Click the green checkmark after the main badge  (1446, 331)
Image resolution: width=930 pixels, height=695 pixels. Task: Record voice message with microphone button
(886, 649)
#####
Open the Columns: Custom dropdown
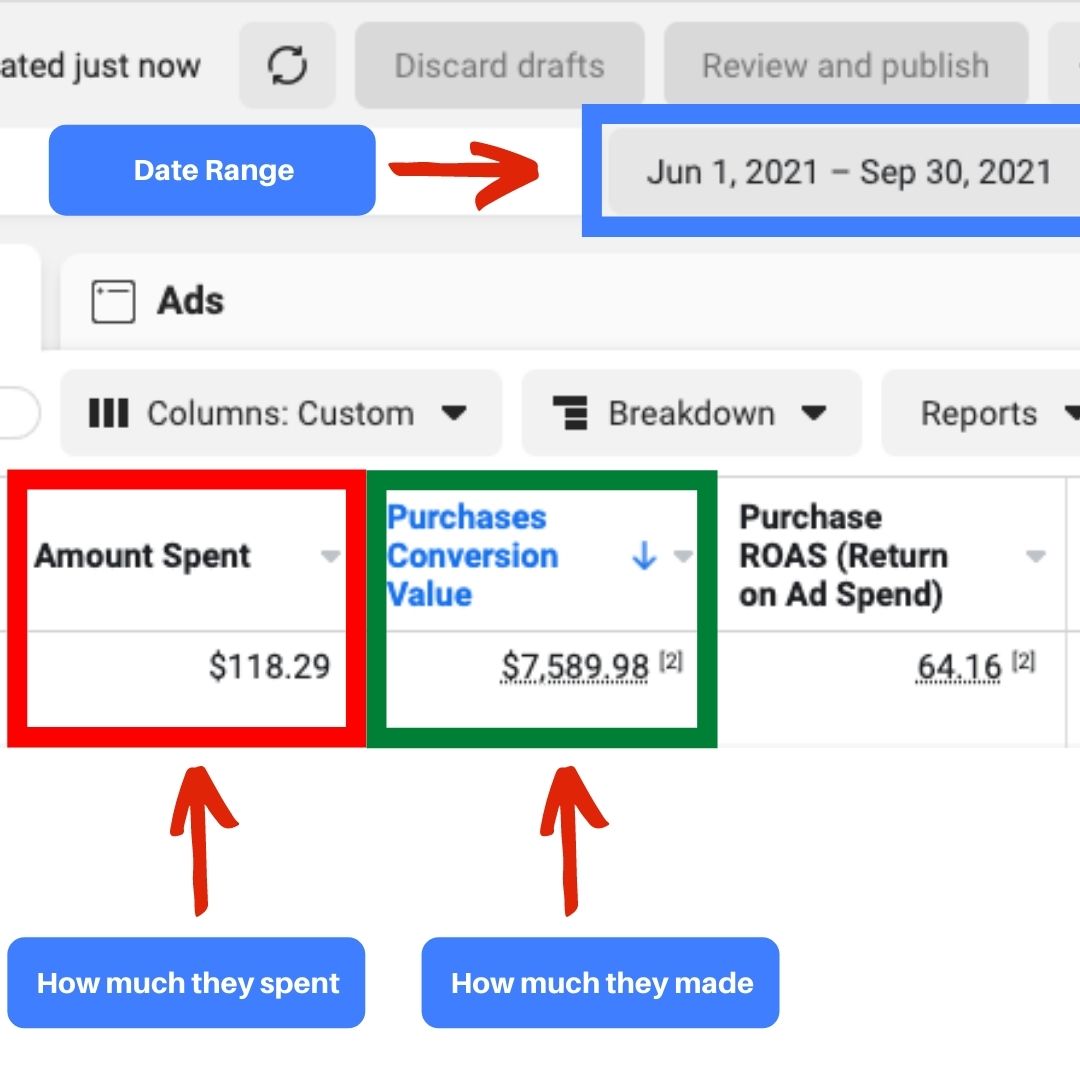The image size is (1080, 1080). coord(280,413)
#####
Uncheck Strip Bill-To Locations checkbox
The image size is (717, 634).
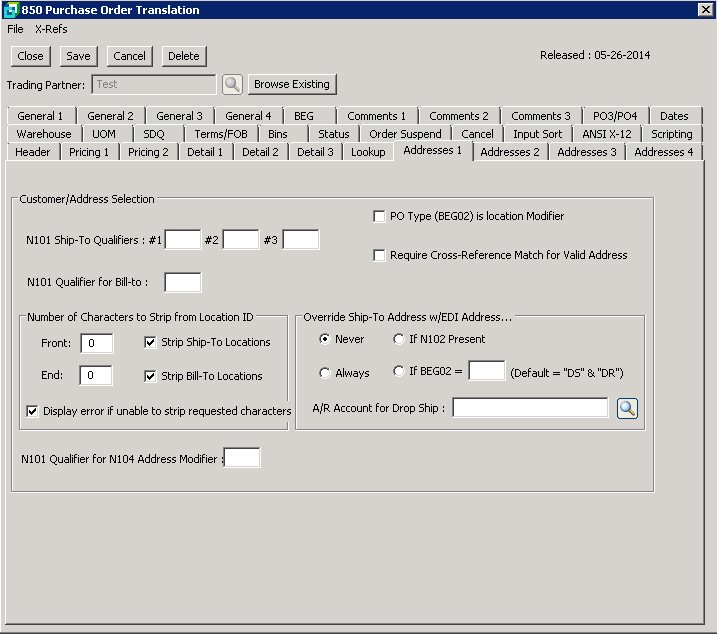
#####
▶ _What to produce_
The range runs from the line above containing "Uncheck Strip Bill-To Locations checkbox" to the line containing "The image size is (717, 634).", inclusive. Restate those lines word for word and no others.

▶ _Exercise answer_
Uncheck Strip Bill-To Locations checkbox
The image size is (717, 634).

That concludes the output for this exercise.